Therefore, by charging the data voltage to all the pixels of the display panel 200 during the lighting period when the light source 400 is turned on, the difference in the charging voltage of the pixels due to the light leakage current is constant for all the pixels. Display defects such as development can be improved. In addition, it is possible to improve the flicker phenomenon during low-frequency driving.

5 is a conceptual diagram illustrating a method of driving a display device according to an exemplary embodiment.

1 and 5 , a method of driving the display panel 200 and the light source 400 based on various dimming modes will be described. The display panel 200 is driven at a driving frequency of 60 Hz, and the light source 400 is driven at a driving frequency of N×60 Hz (N is a natural number).

Example 3_1 (EX3_1) is a case of 10% dimming mode. In Example 3_1 (EX3_1), the light source driver 500 provides the light source driving signal PWM_90% having a duty ratio of 90% and a driving frequency of N×60 Hz to the light source 400 . The light source driving signal PWM_90% has one period of (n×H) corresponding to n horizontal periods 1H, and a lighting period ON of 9/(n×H) and 1/ (n × H) including the blinking period (OFF). Correspondingly, the data driver 310 and the gate driver 330 control the data voltages and gate signals of n horizontal lines of the display panel 200 during the ON period of the light source driving signal PWM_90%. Then, the data voltage and the gate signal are not provided to the display panel 200 during the blinking period OFF of the light source driving signal PWM_90%. Accordingly, data voltages are charged to all pixels of the display panel 200 during the lighting period (ON) corresponding to 90% of one frame, and during the blinking period (OFF) corresponding to 10% of one frame The data voltage is not charged to the display panel 200 .

Example 3_2 (EX3_2) is a case of 20% dimming mode. In the case of embodiment 3_2 (EX3_2), the light source driving unit 500 provides a light source driving signal PWM_80% having a duty ratio of 80% and a driving frequency of N×60 Hz to the light source 400 . The light source driving signal PWM_80% has one period of (n×H) corresponding to n horizontal periods 1H, and a lighting period ON of 8/(n×H) and 2/ (n × H) including the blinking period (OFF).
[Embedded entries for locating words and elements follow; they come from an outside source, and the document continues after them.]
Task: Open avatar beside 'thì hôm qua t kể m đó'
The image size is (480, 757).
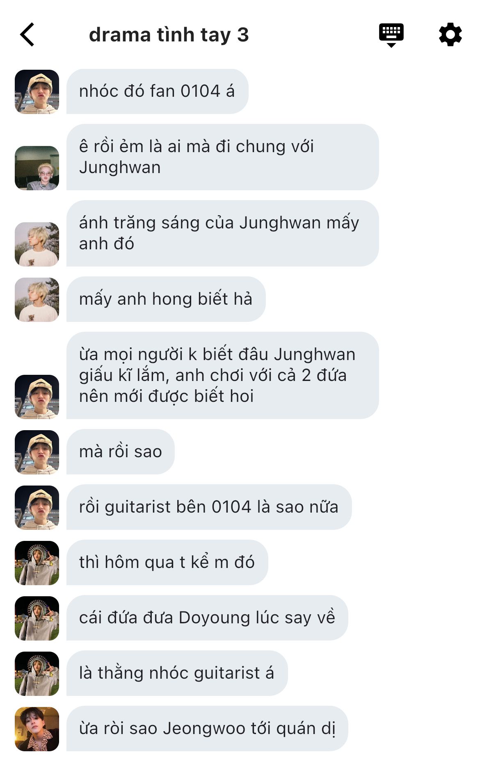Action: (x=37, y=563)
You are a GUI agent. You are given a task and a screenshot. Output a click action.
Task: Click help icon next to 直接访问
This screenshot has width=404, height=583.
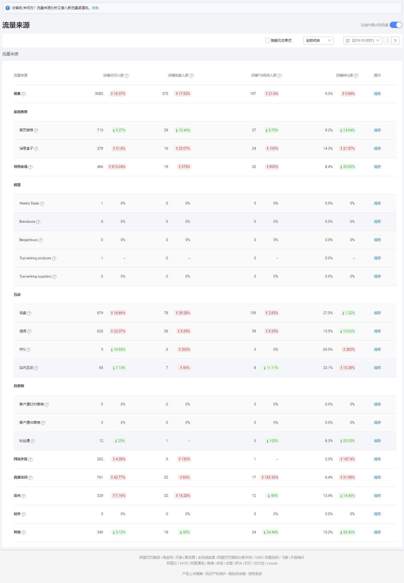pos(31,478)
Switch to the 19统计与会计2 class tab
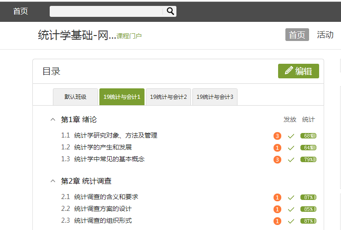This screenshot has height=230, width=341. 168,97

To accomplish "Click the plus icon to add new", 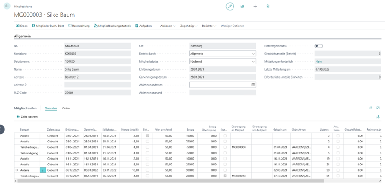I will [x=255, y=6].
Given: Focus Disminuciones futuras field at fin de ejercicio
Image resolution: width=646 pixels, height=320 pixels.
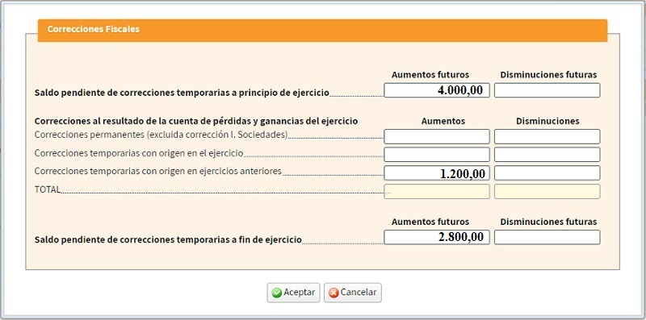Looking at the screenshot, I should click(x=547, y=237).
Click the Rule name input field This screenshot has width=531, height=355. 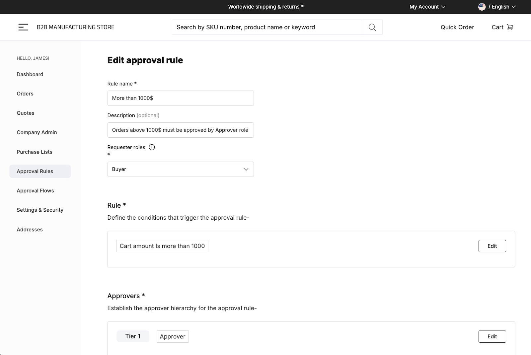click(181, 98)
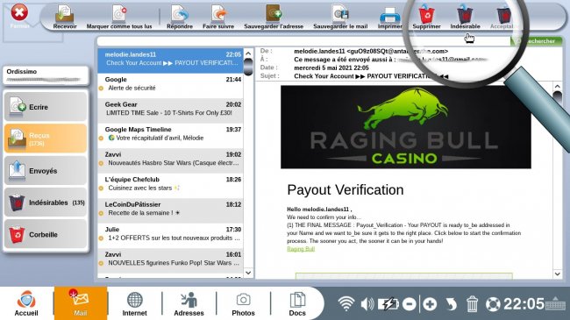Open the Indésirables folder

(x=46, y=203)
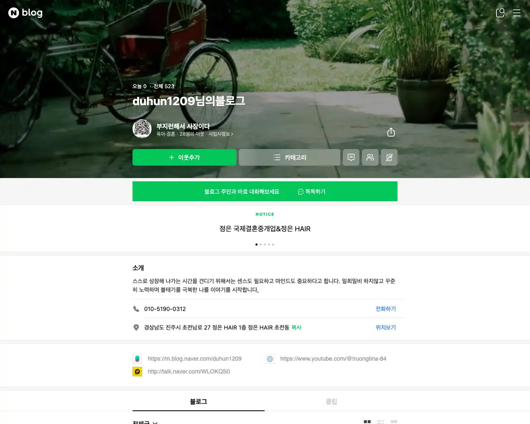530x424 pixels.
Task: Open the blog search icon
Action: [x=500, y=13]
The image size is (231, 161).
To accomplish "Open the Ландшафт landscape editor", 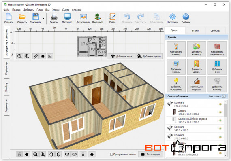I will pyautogui.click(x=98, y=18).
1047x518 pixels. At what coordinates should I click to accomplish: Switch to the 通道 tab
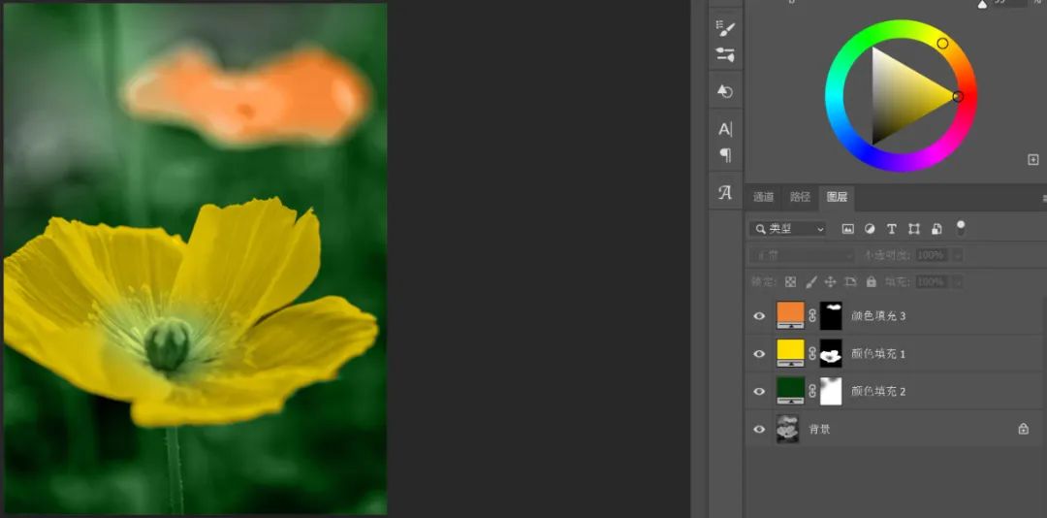point(764,197)
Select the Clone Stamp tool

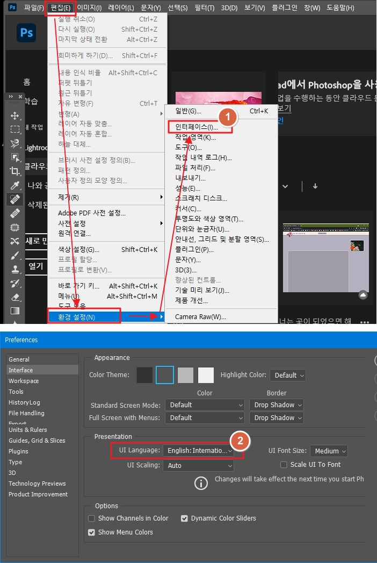click(15, 269)
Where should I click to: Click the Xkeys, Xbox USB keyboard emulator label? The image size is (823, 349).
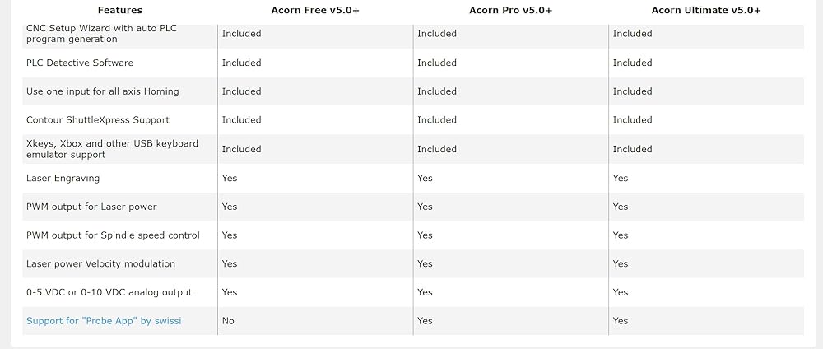pos(112,149)
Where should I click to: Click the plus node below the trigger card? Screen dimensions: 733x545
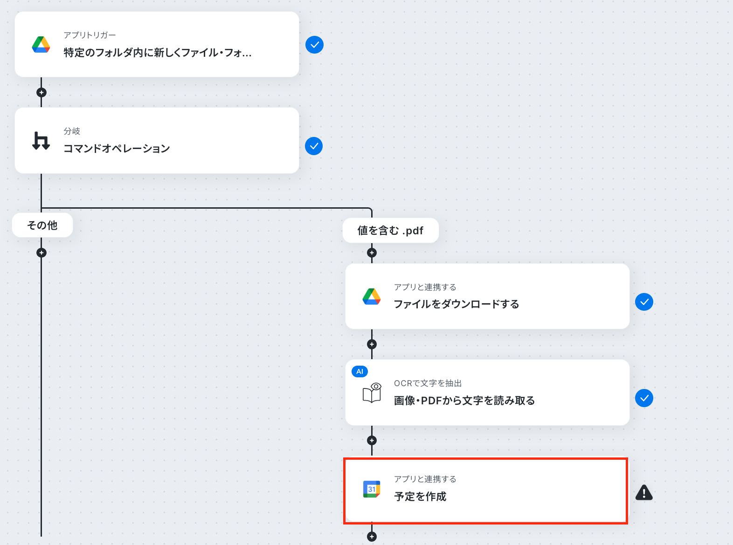pos(41,92)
Correspondingly, the data driver 310 and the gate driver 330 apply the data voltages and gate signals of n horizontal lines of the display panel 200 during the ON period of the light source driving signal PWM_80%. Then, the data voltage and the gate signal are not provided to the display panel 200 during the blinking period OFF of the light source driving signal PWM_80%. Accordingly, data voltage is charged to all pixels of the display panel 200 during the lighting period (ON) corresponding to 80% of one frame, and the blinking period (OFF) corresponding to 20% of one frame While the data voltage is not charged to the display panel 200 .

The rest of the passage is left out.